Charli:- Yeah, I love it. So what do you have in place then to ensure brand consistency for Auth0? 'Cause obviously for Auth0, its product is like for the users as well, you wanna give people stability during an acquisition, right? Like that's the most important thing. It's for people to like these are the things that are not changing, we're staying consistent, we're still providing you the service. Same for the brand as well. What did you have in place to ensure that consistency in a time of such change?
Austin:- Yeah, so I mean the external agencies we already talked about were wildly helpful as far as taking on a lot of the continued Auth0 work that was done. And also it was a great, having an external agency is a kinda like a filter 'cause you would see the breadth of work, you can also spot those trends again of people asking questions and things that need to be resolved, things like people asking should this be Okta-branded? Should this be Auth0-branded? Like what are our options? And that would come up through the external agencies who would ask us that question because they hadn't been trained on the Okta brand. So that was interesting because we could be like, oh yes, this needs to be redirected this way or to a different vendor, but it also like kinda clarify the work that Auth0 was doing and I think it kinda settled some nerves for folks to realize that they still had all the same resources that we had before. And like we also had a DAM system that, which was Brandfolder that we used for templating with a marketing stakeholder. So really it kinda came down to brand enablement for them and for us to be able to give people tools to use through that transition. But I will say like we already had those tools before, so I think a lot of it came down to really like semantics and knowing how to direct our own internal employees on what to do with the brand.

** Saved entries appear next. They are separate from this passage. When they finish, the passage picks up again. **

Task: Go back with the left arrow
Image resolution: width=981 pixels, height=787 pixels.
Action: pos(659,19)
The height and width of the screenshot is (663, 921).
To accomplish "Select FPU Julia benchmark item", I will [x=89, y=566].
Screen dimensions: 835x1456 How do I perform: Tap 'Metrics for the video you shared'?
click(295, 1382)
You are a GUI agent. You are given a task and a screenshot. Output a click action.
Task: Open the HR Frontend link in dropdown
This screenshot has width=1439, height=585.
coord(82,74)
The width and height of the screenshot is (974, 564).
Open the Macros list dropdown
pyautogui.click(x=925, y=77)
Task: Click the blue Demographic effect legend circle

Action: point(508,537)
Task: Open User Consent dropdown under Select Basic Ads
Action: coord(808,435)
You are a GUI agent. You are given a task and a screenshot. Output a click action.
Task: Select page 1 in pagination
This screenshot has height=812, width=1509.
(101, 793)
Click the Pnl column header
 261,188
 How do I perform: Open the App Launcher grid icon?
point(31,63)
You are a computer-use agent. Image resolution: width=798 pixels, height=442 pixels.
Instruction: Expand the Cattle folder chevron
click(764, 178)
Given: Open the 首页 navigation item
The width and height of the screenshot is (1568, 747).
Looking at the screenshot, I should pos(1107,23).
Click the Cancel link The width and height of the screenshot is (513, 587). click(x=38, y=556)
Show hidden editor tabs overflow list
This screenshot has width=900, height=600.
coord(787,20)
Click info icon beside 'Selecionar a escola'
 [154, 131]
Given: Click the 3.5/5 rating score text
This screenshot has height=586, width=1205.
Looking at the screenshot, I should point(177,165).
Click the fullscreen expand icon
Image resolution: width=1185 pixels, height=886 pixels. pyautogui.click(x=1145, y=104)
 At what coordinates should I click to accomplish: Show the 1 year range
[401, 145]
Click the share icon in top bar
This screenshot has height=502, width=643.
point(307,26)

Charli:- Now I'm not sure if the templating you just mentioned then is one that I'm thinking of, but we talked before, we didn't record, so sorry listeners, you missed out on that. I asked you if there was any examples you had over time that you're like iterated on some marketing assets 'cause I'm always really interested in digging into that. And you told me about a templating system that you were rated on. Is it the same one that you're referencing just then?
- Yes, it's the same.
Austin:- The same one, Brandfolder. We also have other internal templating systems that are built primarily in Figma that are given to, not given but like more so owned by the brand design team. So we, and with Figma's access limits, we only have it scaled to certain like teams that really need that type of tool that's more flexible.
Charli:- That you can trust as a design tool, yeah.
Austin:- But I was mostly mentioning the brand. Oh yeah, yeah.
Austin:- But I was mentioning the Brandfolder's template projects.
Charli:- So I know that this project came up when you noticed there was a lot of bottlenecks in production, right? Like that was what was happening and you noticed that this was something that needed to be solved. Tell us a little bit more about what that was feeling like and what the issues were you resolving with this.
Austin:- Yeah, well, I like to say that it didn't really come up from bottlenecks more so is that we actually had a role, we had our senior like design ops manager leave the same week that I joined.
Charli:- Oh, no, I'm sure it was not--
Austin:- Yeah, I know. So, but we used that really as like, or the team used it as opportunity to review a lot of the different self-service tools that were set up in that role with our marketing stakeholders, and Brandfolder was surely one of them. And with the templating, like really what we wanted to do, because there was a lot of outdated assets still from the brand evolution that was using the bright orange and different things in the old brand is that there really needed to be a re-haul of how we thought we were using a template, whether it's Brandfolder or something else, how we were using templates strategically and making sure that all the marketing teams and their various use cases like were being supported by it.
Charli:- Yeah, so how did you go about figuring out then what this Brandfolder needed to be versus what it was?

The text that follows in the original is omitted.